To date, 35 communities have achieved Climate Leader status, and DOER has awarded close to $1.16 million in technical support grants to those communities. Ashfield was the first town in Franklin County to achieve Climate Leader status, and it has been awarded $870,872 to install solar systems at the wastewater treatment plant and at the highway garage. These projects are estimated to save the town nearly $100,000 annually in energy costs and approximately $2 million over 25 years. Several other local communities have achieved Climate Leader status and can apply for grants, including Amherst, Easthampton, Northampton, Shutesbury and Warwick.

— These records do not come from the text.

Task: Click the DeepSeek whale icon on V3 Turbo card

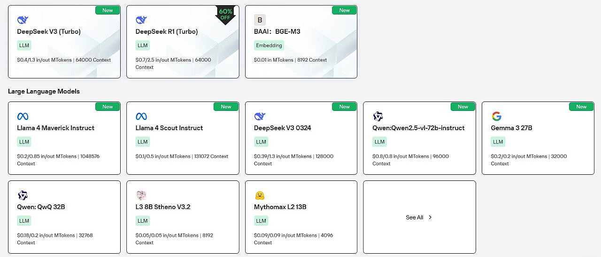Action: point(23,20)
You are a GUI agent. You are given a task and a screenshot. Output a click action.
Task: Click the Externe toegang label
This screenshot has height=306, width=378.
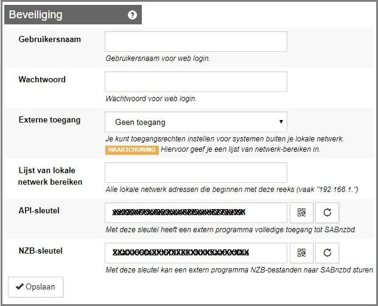click(x=49, y=120)
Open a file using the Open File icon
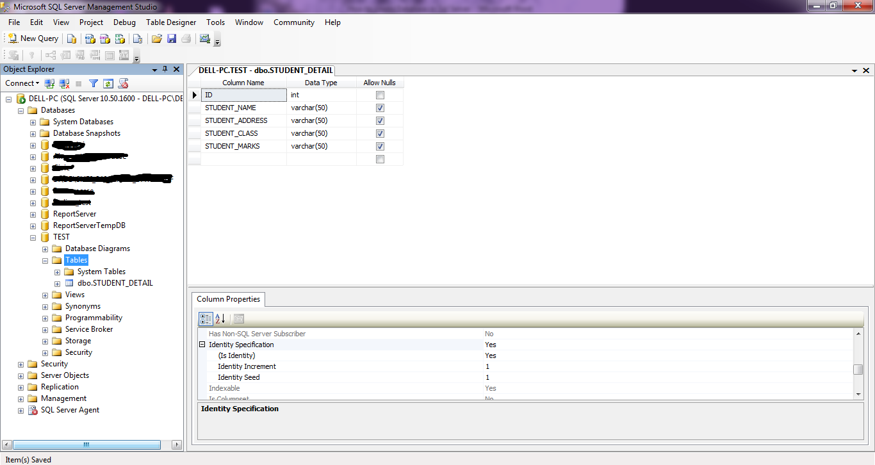This screenshot has height=465, width=875. click(x=156, y=38)
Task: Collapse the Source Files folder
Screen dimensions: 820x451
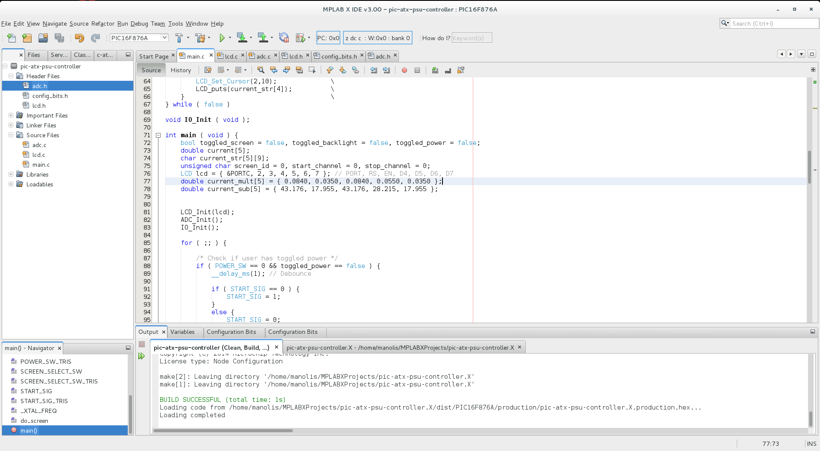Action: pyautogui.click(x=11, y=135)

As someone pointed out at the last town meeting, DOER funding comes from taxes that residents have paid to the commonwealth. The Climate Leader Communities program returns some taxpayer money to communities. Much of the funding has gone to towns in the eastern part of the commonwealth: DOER has recently awarded grants ranging from $119,000 to $150,000 to Aquinnah, Carlisle, Harvard, Melrose, Natick, Stow, Truro and West Tisbury.

In order to bring some of that money home to Deerfield, voters should vote “yes” on the Zero-Emission-Vehicle First Policy and the Specialized Energy Code at the Annual Town Meeting on May 11.